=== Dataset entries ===
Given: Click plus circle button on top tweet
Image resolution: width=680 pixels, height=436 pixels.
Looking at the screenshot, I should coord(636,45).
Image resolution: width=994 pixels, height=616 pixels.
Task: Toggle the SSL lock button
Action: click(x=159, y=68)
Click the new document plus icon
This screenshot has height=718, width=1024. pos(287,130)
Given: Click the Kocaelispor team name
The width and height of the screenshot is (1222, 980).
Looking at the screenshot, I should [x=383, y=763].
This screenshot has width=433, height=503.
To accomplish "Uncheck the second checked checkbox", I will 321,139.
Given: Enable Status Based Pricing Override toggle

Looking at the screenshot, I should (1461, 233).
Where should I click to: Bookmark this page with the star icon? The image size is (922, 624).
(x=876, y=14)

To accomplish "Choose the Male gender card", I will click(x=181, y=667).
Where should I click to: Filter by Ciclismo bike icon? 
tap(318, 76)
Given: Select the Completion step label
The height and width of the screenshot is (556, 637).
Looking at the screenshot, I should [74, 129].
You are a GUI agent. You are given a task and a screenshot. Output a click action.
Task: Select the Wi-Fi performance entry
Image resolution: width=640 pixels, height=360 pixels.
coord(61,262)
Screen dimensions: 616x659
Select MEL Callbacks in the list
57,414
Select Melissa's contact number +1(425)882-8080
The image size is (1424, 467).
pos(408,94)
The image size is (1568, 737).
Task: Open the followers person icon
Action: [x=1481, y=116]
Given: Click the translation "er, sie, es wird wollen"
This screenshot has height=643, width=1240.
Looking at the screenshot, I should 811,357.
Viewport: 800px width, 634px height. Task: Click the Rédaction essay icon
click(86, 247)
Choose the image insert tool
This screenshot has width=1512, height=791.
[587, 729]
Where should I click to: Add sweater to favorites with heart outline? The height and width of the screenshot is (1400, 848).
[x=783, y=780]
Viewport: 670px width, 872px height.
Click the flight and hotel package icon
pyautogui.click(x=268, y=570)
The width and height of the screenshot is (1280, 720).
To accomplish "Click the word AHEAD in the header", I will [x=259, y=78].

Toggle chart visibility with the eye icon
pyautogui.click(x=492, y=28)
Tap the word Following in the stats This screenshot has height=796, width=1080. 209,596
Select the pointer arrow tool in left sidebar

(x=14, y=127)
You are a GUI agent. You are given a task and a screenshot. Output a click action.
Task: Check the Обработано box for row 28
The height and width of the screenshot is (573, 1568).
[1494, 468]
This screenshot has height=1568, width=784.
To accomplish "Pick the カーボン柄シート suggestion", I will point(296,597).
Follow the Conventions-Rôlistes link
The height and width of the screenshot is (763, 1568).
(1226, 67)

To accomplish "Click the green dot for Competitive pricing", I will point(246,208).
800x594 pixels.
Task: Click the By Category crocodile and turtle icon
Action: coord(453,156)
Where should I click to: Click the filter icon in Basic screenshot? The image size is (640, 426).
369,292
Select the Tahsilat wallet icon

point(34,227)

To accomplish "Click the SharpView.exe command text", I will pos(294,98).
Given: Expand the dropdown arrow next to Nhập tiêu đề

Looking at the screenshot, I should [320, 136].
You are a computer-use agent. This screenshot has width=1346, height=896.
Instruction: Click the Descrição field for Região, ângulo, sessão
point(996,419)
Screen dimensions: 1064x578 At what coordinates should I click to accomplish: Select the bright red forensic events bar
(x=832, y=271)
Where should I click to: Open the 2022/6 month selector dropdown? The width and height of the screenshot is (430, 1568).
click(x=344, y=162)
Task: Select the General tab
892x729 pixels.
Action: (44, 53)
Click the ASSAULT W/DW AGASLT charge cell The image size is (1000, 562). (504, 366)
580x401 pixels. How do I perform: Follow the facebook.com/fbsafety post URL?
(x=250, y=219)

=== EXERCISE DESCRIPTION ===
Copy every record above exactly as it stands.

=== REPLY ===
Given: Click plus circle button on top tweet
Image resolution: width=680 pixels, height=436 pixels.
Looking at the screenshot, I should coord(636,45).
Image resolution: width=994 pixels, height=616 pixels.
Task: Toggle the SSL lock button
Action: click(x=159, y=68)
Click the new document plus icon
This screenshot has height=718, width=1024. pos(287,130)
Given: Click the Kocaelispor team name
The width and height of the screenshot is (1222, 980).
Looking at the screenshot, I should [x=383, y=763].
This screenshot has width=433, height=503.
To accomplish "Uncheck the second checked checkbox", I will 321,139.
Given: Enable Status Based Pricing Override toggle

Looking at the screenshot, I should (1461, 233).
Where should I click to: Bookmark this page with the star icon? The image size is (922, 624).
(x=876, y=14)

To accomplish "Choose the Male gender card", I will click(x=181, y=667).
Where should I click to: Filter by Ciclismo bike icon? 
tap(318, 76)
Given: Select the Completion step label
The height and width of the screenshot is (556, 637).
Looking at the screenshot, I should [74, 129].
You are a GUI agent. You are given a task and a screenshot. Output a click action.
Task: Select the Wi-Fi performance entry
Image resolution: width=640 pixels, height=360 pixels.
coord(61,262)
Screen dimensions: 616x659
Select MEL Callbacks in the list
57,414
Select Melissa's contact number +1(425)882-8080
The image size is (1424, 467).
pos(408,94)
The image size is (1568, 737).
Task: Open the followers person icon
Action: [x=1481, y=116]
Given: Click the translation "er, sie, es wird wollen"
This screenshot has height=643, width=1240.
Looking at the screenshot, I should 811,357.
Viewport: 800px width, 634px height. Task: Click the Rédaction essay icon
click(86, 247)
Choose the image insert tool
This screenshot has width=1512, height=791.
[587, 729]
Where should I click to: Add sweater to favorites with heart outline? The height and width of the screenshot is (1400, 848).
[x=783, y=780]
Viewport: 670px width, 872px height.
Click the flight and hotel package icon
pyautogui.click(x=268, y=570)
The width and height of the screenshot is (1280, 720).
To accomplish "Click the word AHEAD in the header", I will [x=259, y=78].

Toggle chart visibility with the eye icon
pyautogui.click(x=492, y=28)
Tap the word Following in the stats This screenshot has height=796, width=1080. 209,596
Select the pointer arrow tool in left sidebar

(x=14, y=127)
You are a GUI agent. You are given a task and a screenshot. Output a click action.
Task: Check the Обработано box for row 28
The height and width of the screenshot is (573, 1568).
[1494, 468]
This screenshot has height=1568, width=784.
To accomplish "Pick the カーボン柄シート suggestion", I will point(296,597).
Follow the Conventions-Rôlistes link
The height and width of the screenshot is (763, 1568).
(1226, 67)

To accomplish "Click the green dot for Competitive pricing", I will point(246,208).
800x594 pixels.
Task: Click the By Category crocodile and turtle icon
Action: coord(453,156)
Where should I click to: Click the filter icon in Basic screenshot? The image size is (640, 426).
369,292
Select the Tahsilat wallet icon

point(34,227)

To accomplish "Click the SharpView.exe command text", I will pos(294,98).
Given: Expand the dropdown arrow next to Nhập tiêu đề

Looking at the screenshot, I should [320, 136].
You are a computer-use agent. This screenshot has width=1346, height=896.
Instruction: Click the Descrição field for Região, ângulo, sessão
point(996,419)
Screen dimensions: 1064x578 At what coordinates should I click to accomplish: Select the bright red forensic events bar
(x=832, y=271)
Where should I click to: Open the 2022/6 month selector dropdown? The width and height of the screenshot is (430, 1568).
click(x=344, y=162)
Task: Select the General tab
892x729 pixels.
Action: (44, 53)
Click the ASSAULT W/DW AGASLT charge cell The image size is (1000, 562). (504, 366)
580x401 pixels. How do I perform: Follow the facebook.com/fbsafety post URL?
(x=250, y=219)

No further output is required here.